Más antiguas de lo que pensamos: el origen de las pantallas táctiles

El tacto es una de las maneras más intuitivas que tenemos las personas de conectarnos con el mundo exterior.

Cuando Steve Jobs entró a este auditorio el 9 de enero de 2007 con su primer iPhone en la mano, el mundo de la tecnología cambió para siempre.

Con su novedoso invento, Jobs sentó las bases de lo que sería el ascenso meteórico de los teléfonos con pantalla táctil integrada. Si bien fue en este momento en el que las pantallas táctiles comenzaron a comercializarse de manera masiva, no fue la primera vez que un dispositivo contó con esta tecnología.

De hecho, fue este teléfono, el IBM Simon, lanzado en 1993, el primero en tener una superficie de vidrio desde la que se podía controlar todo el resto del equipo usando los dedos.

Pero llegamos al IBM Simon con el trabajo de un inventor británico y también este otro, Sam Hurst. Ellos, en momentos y países separados, fueron los primeros en pensar y desarrollar la tecnología de la pantalla táctil a partir de 1965, que en un principio se utilizó para controlar el tráfico aéreo.

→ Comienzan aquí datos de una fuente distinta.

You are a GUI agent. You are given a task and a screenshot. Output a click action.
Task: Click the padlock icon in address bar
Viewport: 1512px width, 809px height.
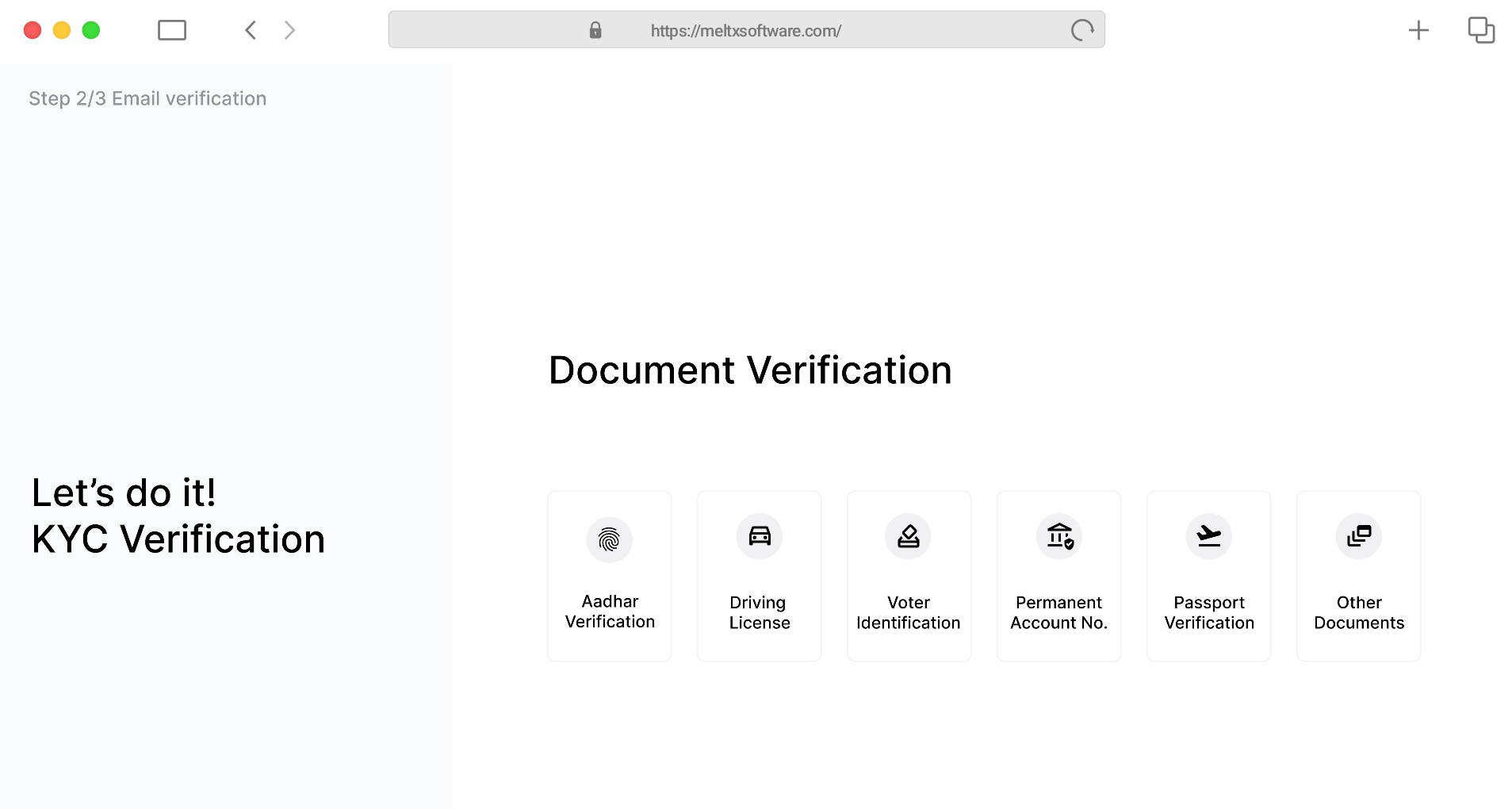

Luego de varias pruebas e intentos frustrados, la primera pantalla táctil como la conocemos hoy aterrizó en 1977, aunque no aplicada a teléfonos.

El primer dispositivo doméstico que se metió en los hogares con pantalla táctil fue una computadora que funcionaba con transmisores y receptores infrarrojos, una alternativa un poco tramposa porque no era completamente táctil, pero su impacto fue efectivo. Ya en los primeros años de la década de 1990 la pantalla táctil se empezó a imponer con mayor y mayor aplomo.

Entonces llegamos a la competencia feroz de la actualidad, donde los fabricantes se desvelan por mejorar siempre un poco más sus pantallas. Ahora las hay curvas, flexibles, a prueba de agua y resistentes al polvo, rayaduras y caídas.

Las pantallas táctiles están tan integradas a nuestras vidas cotidianas que hasta nos parecen una tecnología que estuvo siempre.